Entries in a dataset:
************
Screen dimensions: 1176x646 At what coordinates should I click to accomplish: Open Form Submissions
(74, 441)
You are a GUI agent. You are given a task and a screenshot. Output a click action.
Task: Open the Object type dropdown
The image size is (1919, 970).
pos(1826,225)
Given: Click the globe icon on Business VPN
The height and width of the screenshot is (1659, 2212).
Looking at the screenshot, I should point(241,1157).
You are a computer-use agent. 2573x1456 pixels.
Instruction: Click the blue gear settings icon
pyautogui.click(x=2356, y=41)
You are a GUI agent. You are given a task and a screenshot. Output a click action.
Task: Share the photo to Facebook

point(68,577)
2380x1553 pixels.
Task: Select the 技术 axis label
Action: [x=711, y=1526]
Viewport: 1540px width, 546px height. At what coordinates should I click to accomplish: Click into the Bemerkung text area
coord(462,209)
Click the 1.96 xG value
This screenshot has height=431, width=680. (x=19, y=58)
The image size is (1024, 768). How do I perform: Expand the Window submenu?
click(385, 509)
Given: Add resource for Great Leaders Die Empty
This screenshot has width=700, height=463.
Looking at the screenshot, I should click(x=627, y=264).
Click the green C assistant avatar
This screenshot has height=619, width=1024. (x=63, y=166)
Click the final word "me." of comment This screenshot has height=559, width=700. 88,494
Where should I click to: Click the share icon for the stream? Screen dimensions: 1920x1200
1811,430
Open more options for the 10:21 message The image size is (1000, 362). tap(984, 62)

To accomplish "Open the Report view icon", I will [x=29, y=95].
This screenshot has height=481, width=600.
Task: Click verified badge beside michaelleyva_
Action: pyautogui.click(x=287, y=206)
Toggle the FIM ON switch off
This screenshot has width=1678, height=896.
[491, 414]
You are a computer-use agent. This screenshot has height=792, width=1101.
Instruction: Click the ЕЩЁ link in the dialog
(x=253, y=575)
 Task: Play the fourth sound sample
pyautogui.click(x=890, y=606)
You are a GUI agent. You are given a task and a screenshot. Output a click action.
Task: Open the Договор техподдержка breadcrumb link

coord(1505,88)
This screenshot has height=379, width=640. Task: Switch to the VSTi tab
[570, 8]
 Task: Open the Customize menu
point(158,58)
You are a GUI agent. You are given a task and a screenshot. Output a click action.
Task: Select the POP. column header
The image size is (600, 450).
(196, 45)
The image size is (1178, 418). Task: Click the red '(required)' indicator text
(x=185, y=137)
************
▸ INSTRUCTIONS FOR THE TASK: Could you reproduce the entries word for word, starting from the very first line and continuing up to and including the line with "coord(462,209)"?

▸ RESULT OF THE EXERCISE:
Screen dimensions: 1176x646 At what coordinates should I click to accomplish: Open Form Submissions
(74, 441)
You are a GUI agent. You are given a task and a screenshot. Output a click action.
Task: Open the Object type dropdown
The image size is (1919, 970).
pos(1826,225)
Given: Click the globe icon on Business VPN
The height and width of the screenshot is (1659, 2212).
Looking at the screenshot, I should point(241,1157).
You are a computer-use agent. 2573x1456 pixels.
Instruction: Click the blue gear settings icon
pyautogui.click(x=2356, y=41)
You are a GUI agent. You are given a task and a screenshot. Output a click action.
Task: Share the photo to Facebook

point(68,577)
2380x1553 pixels.
Task: Select the 技术 axis label
Action: [x=711, y=1526]
Viewport: 1540px width, 546px height. At what coordinates should I click to accomplish: Click into the Bemerkung text area
coord(462,209)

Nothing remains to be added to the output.